8.         Kesimpulan
Dari uraian permasalahan-permasalahan dalam pendeteksian kecurangan yang dikemukakan di depan, maka dapat ditarik simpulan sebagai berikut:
1) Pertimbangan atas kecurangan dalam pelaporan keuangan yang semakin meningkat belakangan ini timbul dari adanya upaya mempersempit kesenjangan harapan antara pengguna dengan pihak penyedia jasa pengauditan.
2) Pendeteksian kecurangan dalam audit laporan keuangan oleh auditor perlu dilandasi dengan pemahaman atas sifat, frekuensi dan kemampuan pendeteksian oleh auditor.
3) Sejauh ini standar pengauditan mengenai pendeteksian kecurangan telah terus-menerus diupayakan untuk memperbaiki praktek pengauditan yang berjalan. Patokan yang selalu diacu adalah efektivitas dari standar ini dalam mengarahkan keberhasilan pendeteksian kecurangan. Beberapa standar terdahulu kurang memberikan pedoman dalam memberikan arah pendeteksian kecurangan. Standar terbaru diharapkan membawa harapan baru dengan mengatasi kelemahan-kelemahan sebelumnya.
4)  Permasalahan yang terdapat pada lingkungan pekerjaan audit bila tidak ditangani dengan baik akan berakibat buruk pada kualitas audit. Adanya tekanan kompetisi, tekanan waktu dan tekanan hubungan dengan klien demikian juga dapat berdampak pada keberhasilan pendeteksian kecurangan.
            Hal yang masih banyak dikerjakan ke masa depan adalah mencari dan memperbaiki metode dan prosedur yang paling tepat dalam melakukan pendeteksian kecurangan. Metode dan prosedur tradisional tidaklah memadai dalam usaha pendeteksian kecurangan, sehingga riset-riset mendatang perlu menjawab tantangan ini.

9.          Tanggapan
       Berdasarkan hasil penelitian diatas tindakan fraud merupakan tindakan kecurangan yang dilakukan oleh seseorang maupun instansi tertentu yang dapat merugikan banyak pihak. Seperti telah dikemukakan, pelatihan dan pengalaman audit saja tidak cukup bagi auditor untuk dapat membongkar pengelabuan atau penyembunyian yang disengaja melalui praktik kecurangan. Auditor berpengalaman terbaik adalah auditor yang sering menghadapi dan menemukan kecurangan, dan ini sedikit sekali ditemukan. Oleh karena upaya untuk memperbaiki kemampuan auditor tidak bisa bertumpu pada pelatihan dan pengalaman audit yang biasa. Perlu ada alat bantu (decision aids) yang memadai untuk membantu auditor memperbaiki kemampuan deteksinya.

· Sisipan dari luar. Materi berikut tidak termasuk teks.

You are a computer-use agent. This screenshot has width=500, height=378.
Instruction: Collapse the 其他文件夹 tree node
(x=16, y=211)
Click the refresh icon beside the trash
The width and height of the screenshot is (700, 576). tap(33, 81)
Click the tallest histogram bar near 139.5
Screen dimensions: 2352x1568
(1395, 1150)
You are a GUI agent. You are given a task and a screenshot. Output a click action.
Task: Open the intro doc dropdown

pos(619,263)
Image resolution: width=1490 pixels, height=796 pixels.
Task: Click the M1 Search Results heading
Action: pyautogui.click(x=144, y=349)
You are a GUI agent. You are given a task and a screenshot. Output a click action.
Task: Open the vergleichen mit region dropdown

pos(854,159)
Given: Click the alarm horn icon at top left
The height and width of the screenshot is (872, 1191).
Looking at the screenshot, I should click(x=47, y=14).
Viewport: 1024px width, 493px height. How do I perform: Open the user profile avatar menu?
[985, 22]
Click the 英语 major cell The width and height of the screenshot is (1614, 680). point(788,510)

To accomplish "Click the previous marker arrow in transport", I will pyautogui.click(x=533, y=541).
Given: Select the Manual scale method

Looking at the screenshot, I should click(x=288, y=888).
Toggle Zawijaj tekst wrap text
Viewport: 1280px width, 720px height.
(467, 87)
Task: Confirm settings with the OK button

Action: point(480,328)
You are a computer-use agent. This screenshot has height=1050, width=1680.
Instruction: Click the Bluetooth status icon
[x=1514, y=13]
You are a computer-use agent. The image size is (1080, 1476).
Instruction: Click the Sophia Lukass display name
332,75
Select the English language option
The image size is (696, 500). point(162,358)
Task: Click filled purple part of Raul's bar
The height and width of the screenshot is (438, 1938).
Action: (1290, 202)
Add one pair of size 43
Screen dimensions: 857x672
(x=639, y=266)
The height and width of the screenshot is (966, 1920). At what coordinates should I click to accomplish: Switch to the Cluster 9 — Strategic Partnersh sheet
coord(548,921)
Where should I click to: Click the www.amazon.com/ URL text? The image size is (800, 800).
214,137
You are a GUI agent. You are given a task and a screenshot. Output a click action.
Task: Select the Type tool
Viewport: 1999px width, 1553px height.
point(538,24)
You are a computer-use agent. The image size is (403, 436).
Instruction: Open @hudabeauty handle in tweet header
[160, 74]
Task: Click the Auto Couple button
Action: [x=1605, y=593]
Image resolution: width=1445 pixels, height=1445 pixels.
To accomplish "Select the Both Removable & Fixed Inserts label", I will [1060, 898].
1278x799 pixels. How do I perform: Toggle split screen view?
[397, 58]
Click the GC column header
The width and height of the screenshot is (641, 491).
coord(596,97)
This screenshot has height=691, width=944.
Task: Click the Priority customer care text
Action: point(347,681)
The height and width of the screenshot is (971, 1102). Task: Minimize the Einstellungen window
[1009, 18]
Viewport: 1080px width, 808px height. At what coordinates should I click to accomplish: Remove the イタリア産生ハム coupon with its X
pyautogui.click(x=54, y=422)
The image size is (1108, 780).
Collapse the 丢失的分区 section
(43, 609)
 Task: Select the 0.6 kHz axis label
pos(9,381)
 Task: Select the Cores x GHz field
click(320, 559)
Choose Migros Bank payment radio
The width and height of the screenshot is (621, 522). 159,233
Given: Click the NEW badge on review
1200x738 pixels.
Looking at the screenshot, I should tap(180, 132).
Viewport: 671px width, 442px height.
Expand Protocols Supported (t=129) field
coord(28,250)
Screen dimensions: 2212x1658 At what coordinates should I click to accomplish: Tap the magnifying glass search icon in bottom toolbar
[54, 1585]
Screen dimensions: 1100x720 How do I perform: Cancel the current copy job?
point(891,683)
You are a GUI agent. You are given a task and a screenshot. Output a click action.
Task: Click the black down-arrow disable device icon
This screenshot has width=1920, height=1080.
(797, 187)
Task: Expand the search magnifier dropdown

           Berbagai cara dalam standar ini menggariskan perlu upaya peningkatan skeptisisme profesional sehingga meningkatkan kewaspadaan auditor atas kemungkinan kecurangan. Lingkungan pekerjaan auditor harus diciptakan untuk mampu menghasilkan kualitas audit yang tinggi. Tiga aspek utama dalam lingkungan pekerjaan audit yaitu tekanan kompetisi atas fee audit, tekanan waktu dan hubungan auditor-auditee, dapat diatasi sepenuhnya oleh manajemen kantor akuntan publik (KAP). Ketiga aspek ini pada intinya berujung pada penekanan biaya atau efisiensi. Mekanisme tata kelola organisasi (corporate governance) oleh auditee yang dijalankan dengan efektif melalui komite audit juga akan mampu memantau dan memperhatikan proses pengauditan yang sesuai harapan.